More than 10,000 youths from around the world will participate in this year’s March of the Living, and the journey will bring them to Israel as well. They will be joined by an honorary delegation of 75 Holocaust survivors from different countries, the eldest of whom is 103 years old. One of the more prominent participants this year will be Elisha Wiesel, the son of the late Holocaust survivor and Nobel Laureate Elie Wiesel, who will be joining the march for the first time and will light a torch in memory of his father.

“The message of Holocaust remembrance must echo for generations to come. With the disappearance of survivors, the burden of memory lays with the coming generations,” said Dr.

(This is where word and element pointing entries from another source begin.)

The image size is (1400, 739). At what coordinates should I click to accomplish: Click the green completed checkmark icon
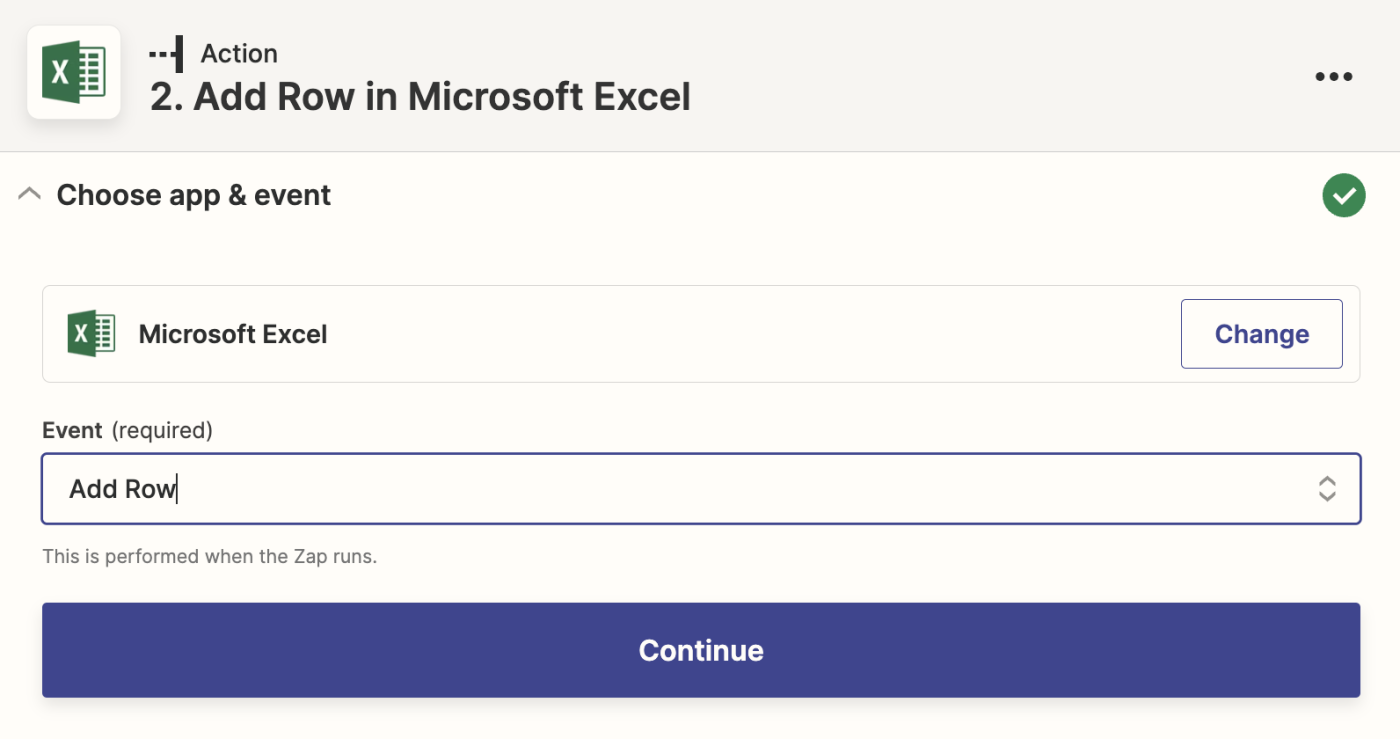1343,196
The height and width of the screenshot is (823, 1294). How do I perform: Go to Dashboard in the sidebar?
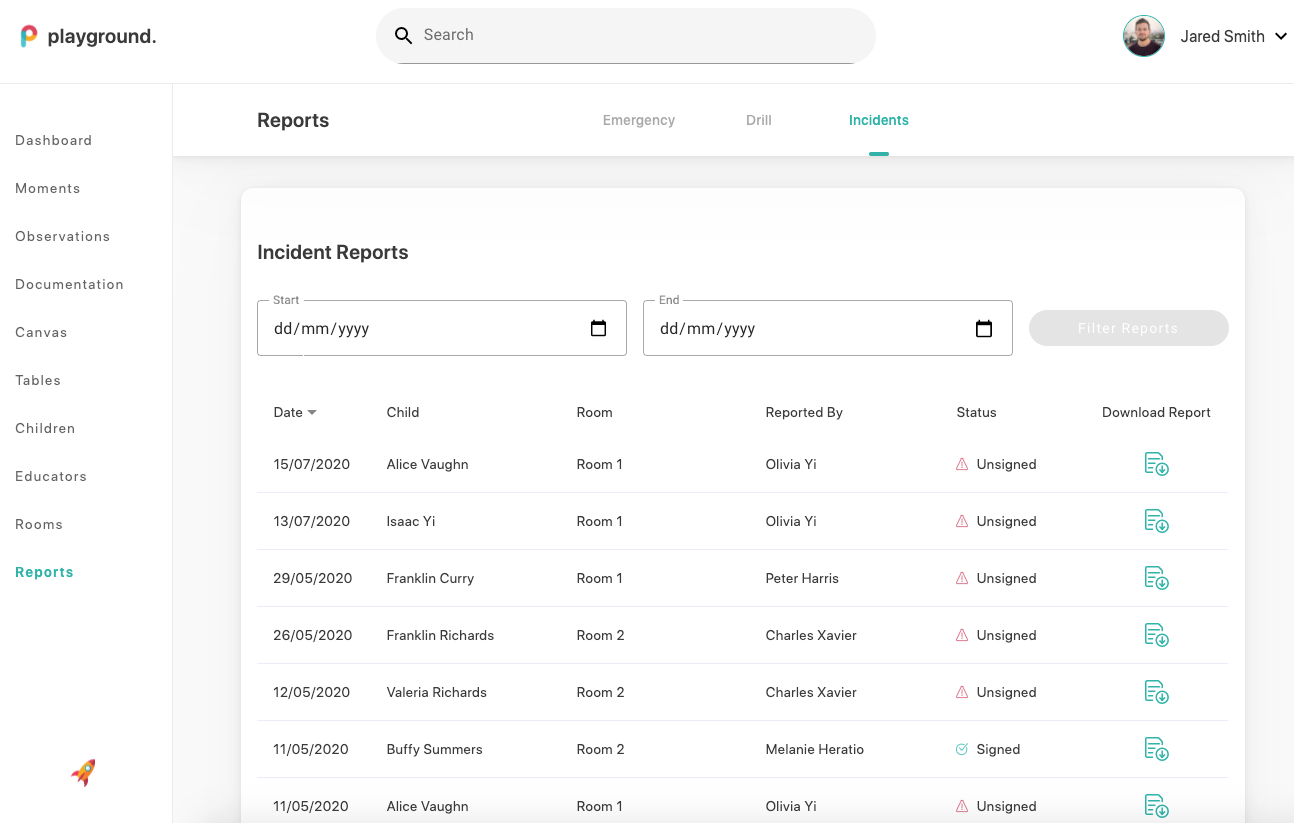[53, 140]
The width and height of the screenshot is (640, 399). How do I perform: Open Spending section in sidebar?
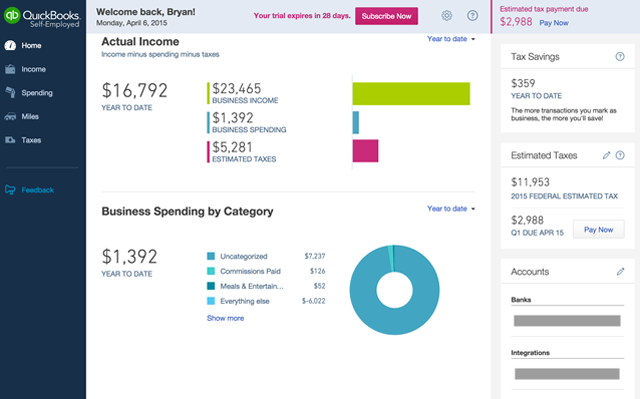pos(37,93)
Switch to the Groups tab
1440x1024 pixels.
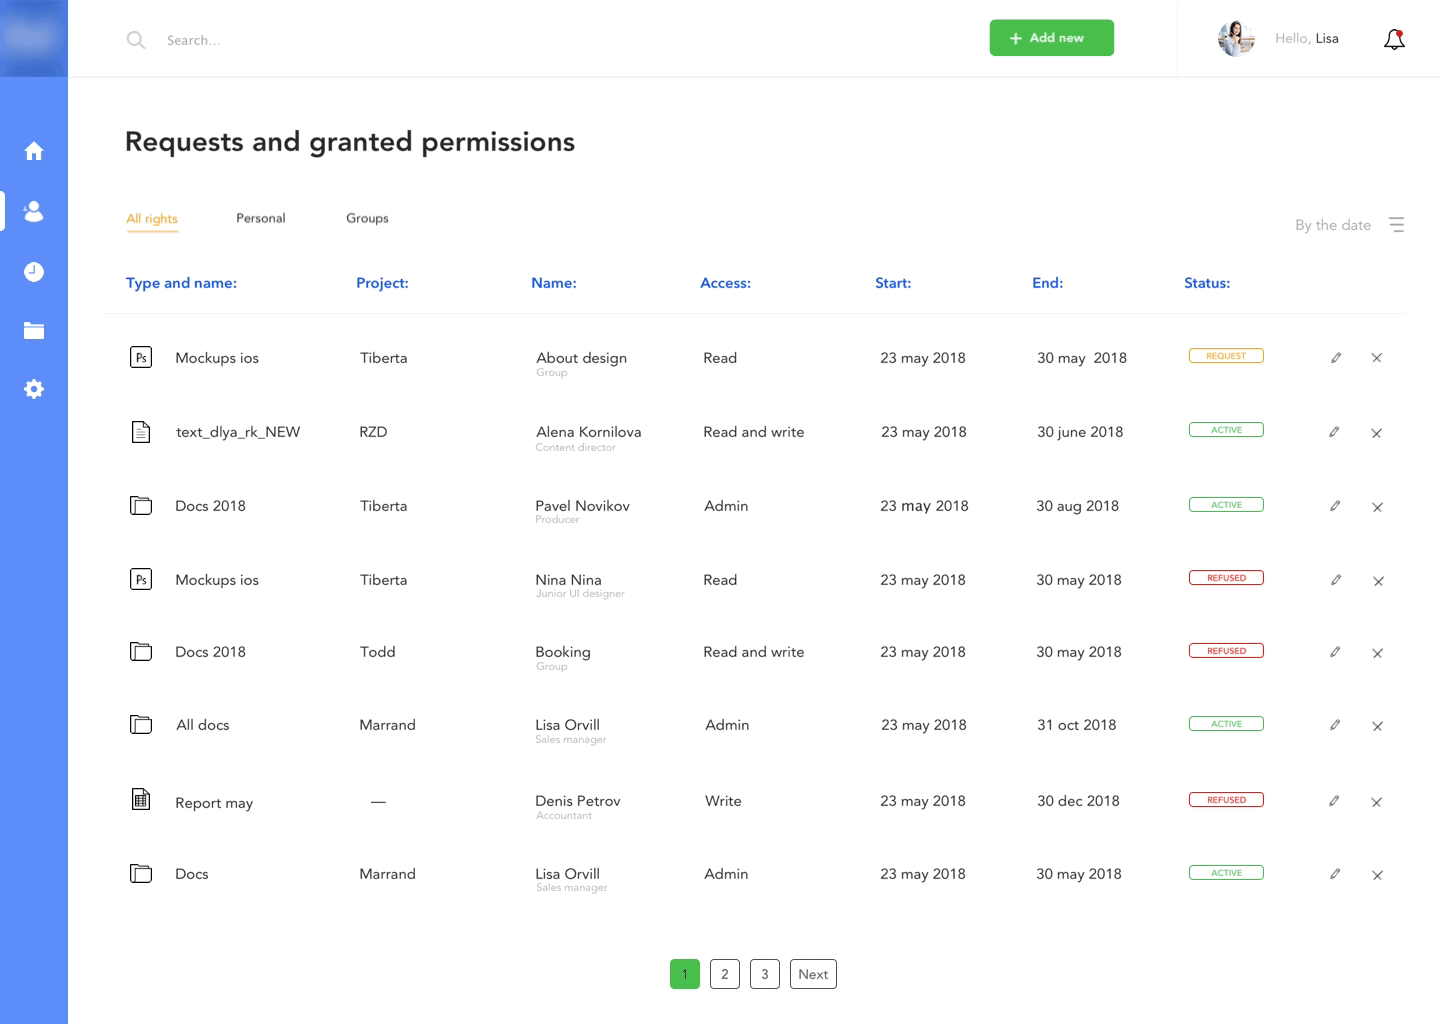click(x=367, y=218)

Shmuel Rosenman, the Director General of March of the Living. “That is our main goal – to connect thousands of young people each year to the greatest tragedy of the Jewish People, and of Humanity as a whole, so that the lessons will not be forgotten and the acts not be repeated”.

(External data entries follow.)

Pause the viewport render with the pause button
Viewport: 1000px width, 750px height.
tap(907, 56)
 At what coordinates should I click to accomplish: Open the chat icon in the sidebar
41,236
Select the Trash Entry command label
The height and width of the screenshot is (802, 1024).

The March of the Living is an annual educational program which brings individuals from all over the world to Poland and Israel for a journey of “from Holocaust to Restitution.” The goal of the March is to instill in the younger generation the history of the Holocaust and that they take upon themselves the joint commitment that this crime will never recur. Since the first March of the Living was held in 1988, more than 250,000 participants, from 52 countries, have marched down the same 3-kilometer path leading from Auschwitz to Birkenau on Holocaust Remembrance Day – Yom Hashoah – as a silent tribute to all victims of the Holocaust.